- _Exercise_
In the data below, which lines hold the word "height"? Copy them.

Supplied records Start Marker

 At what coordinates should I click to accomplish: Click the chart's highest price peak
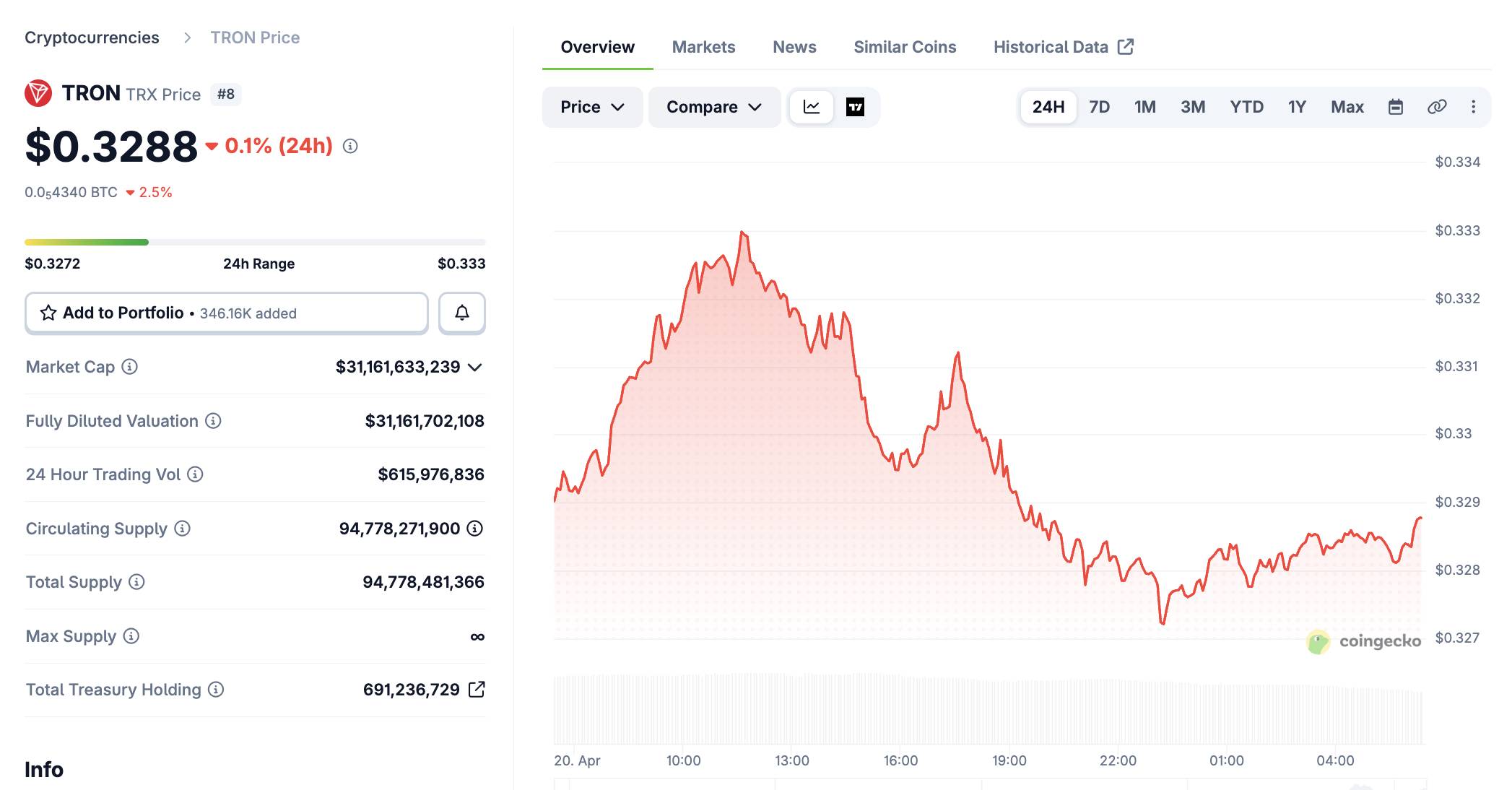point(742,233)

Supplied records End Marker
Supplied records Start Marker

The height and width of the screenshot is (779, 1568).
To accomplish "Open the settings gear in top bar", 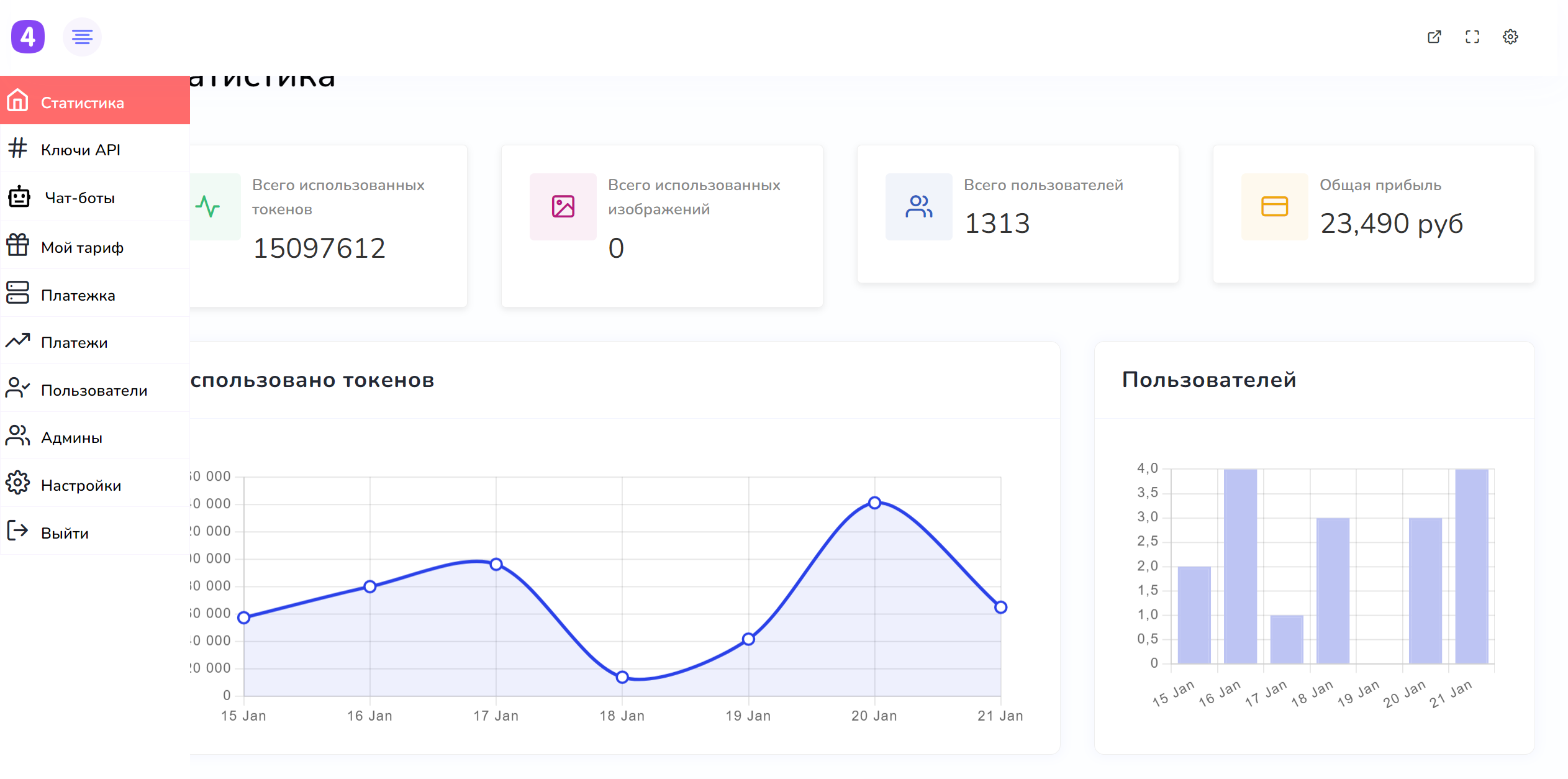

Supplied records End Marker
Supplied records Start Marker

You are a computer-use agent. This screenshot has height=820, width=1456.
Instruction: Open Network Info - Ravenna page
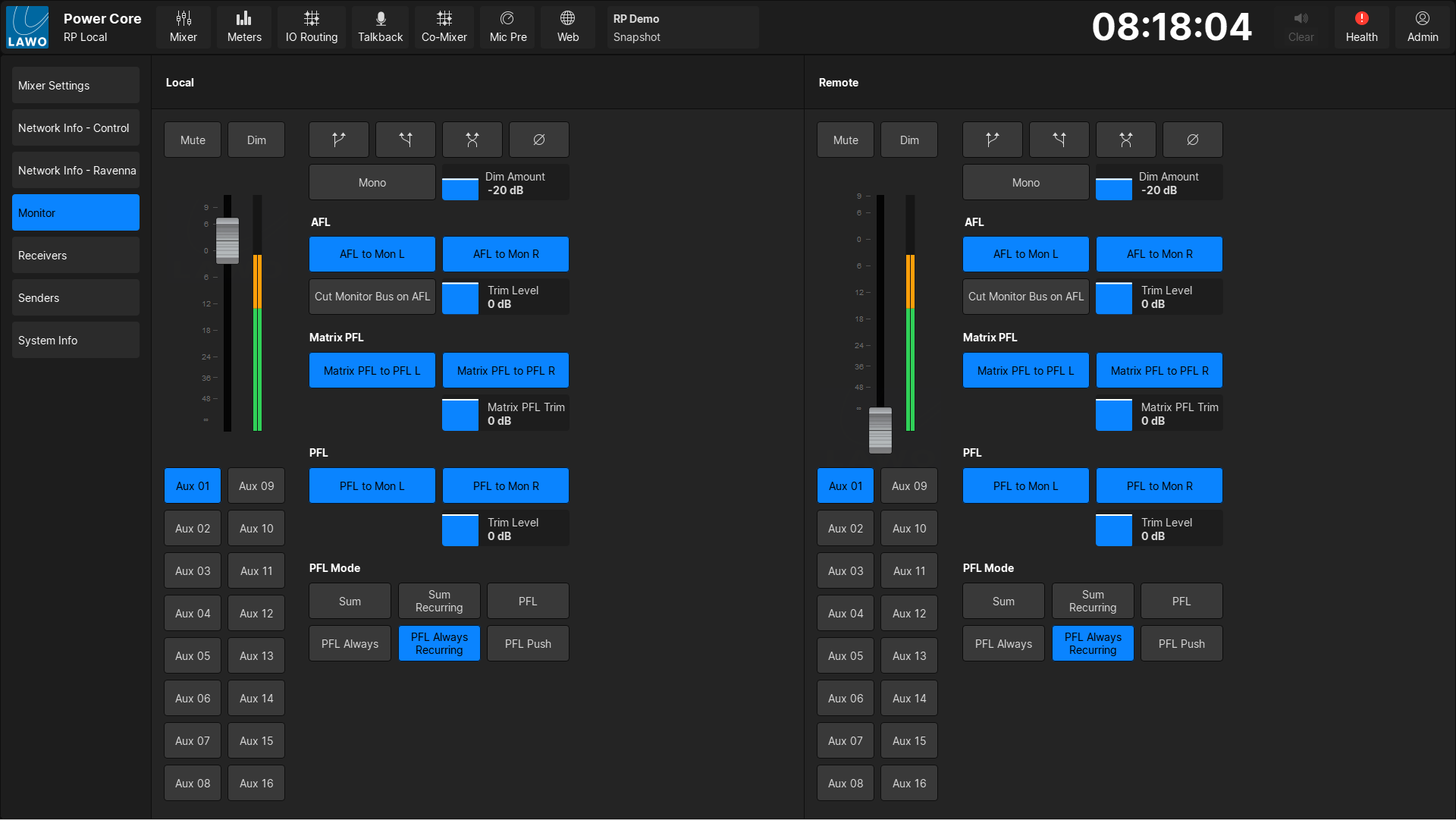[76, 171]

Supplied records End Marker

- _Reply_
The height and width of the screenshot is (779, 1568).
You are a computer-use agent. This screenshot has height=820, width=1456.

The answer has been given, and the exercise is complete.